WHAT IS REQUIRED: After locating the line with "Task: Zoom in using the plus icon on canvas", reproduce it and all following lines of the listing below exactly, stopping only at the final line.

(GIVEN ENTRIES begins)

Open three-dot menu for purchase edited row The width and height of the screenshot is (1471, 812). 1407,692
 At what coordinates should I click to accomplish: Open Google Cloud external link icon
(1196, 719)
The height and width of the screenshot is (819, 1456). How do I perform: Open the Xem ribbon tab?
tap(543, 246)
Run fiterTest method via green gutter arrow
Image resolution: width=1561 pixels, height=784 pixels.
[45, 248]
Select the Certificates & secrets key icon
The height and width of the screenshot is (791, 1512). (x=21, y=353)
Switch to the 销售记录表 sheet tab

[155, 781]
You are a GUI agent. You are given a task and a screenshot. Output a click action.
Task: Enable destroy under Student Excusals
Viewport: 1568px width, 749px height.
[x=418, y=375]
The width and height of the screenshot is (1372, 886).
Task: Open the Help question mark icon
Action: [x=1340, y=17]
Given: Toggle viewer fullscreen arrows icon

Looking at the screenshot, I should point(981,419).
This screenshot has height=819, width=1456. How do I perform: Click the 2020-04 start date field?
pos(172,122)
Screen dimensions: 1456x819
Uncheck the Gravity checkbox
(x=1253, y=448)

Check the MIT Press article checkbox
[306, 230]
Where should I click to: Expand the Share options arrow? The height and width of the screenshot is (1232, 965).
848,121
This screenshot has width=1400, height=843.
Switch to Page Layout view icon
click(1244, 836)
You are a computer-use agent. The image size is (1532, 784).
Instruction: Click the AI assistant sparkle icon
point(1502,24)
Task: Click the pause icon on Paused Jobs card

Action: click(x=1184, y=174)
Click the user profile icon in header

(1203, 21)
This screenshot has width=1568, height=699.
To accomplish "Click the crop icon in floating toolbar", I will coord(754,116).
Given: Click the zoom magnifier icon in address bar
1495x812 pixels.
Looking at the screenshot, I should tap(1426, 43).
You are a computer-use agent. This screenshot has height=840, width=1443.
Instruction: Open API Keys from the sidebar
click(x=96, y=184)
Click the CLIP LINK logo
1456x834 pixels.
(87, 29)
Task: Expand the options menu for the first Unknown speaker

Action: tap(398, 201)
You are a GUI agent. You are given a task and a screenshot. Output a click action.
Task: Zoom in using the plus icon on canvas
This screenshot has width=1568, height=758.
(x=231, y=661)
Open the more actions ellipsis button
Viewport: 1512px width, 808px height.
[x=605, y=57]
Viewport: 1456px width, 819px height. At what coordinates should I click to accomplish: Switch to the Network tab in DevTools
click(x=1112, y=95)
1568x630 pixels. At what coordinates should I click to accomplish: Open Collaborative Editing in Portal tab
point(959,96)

(GIVEN ENTRIES ends)

RESPONSE TO THIS TASK:
Task: Zoom in using the plus icon on canvas
This screenshot has width=1568, height=758.
(x=231, y=661)
Open the more actions ellipsis button
Viewport: 1512px width, 808px height.
[x=605, y=57]
Viewport: 1456px width, 819px height. At what coordinates should I click to accomplish: Switch to the Network tab in DevTools
click(x=1112, y=95)
1568x630 pixels. At what coordinates should I click to accomplish: Open Collaborative Editing in Portal tab
point(959,96)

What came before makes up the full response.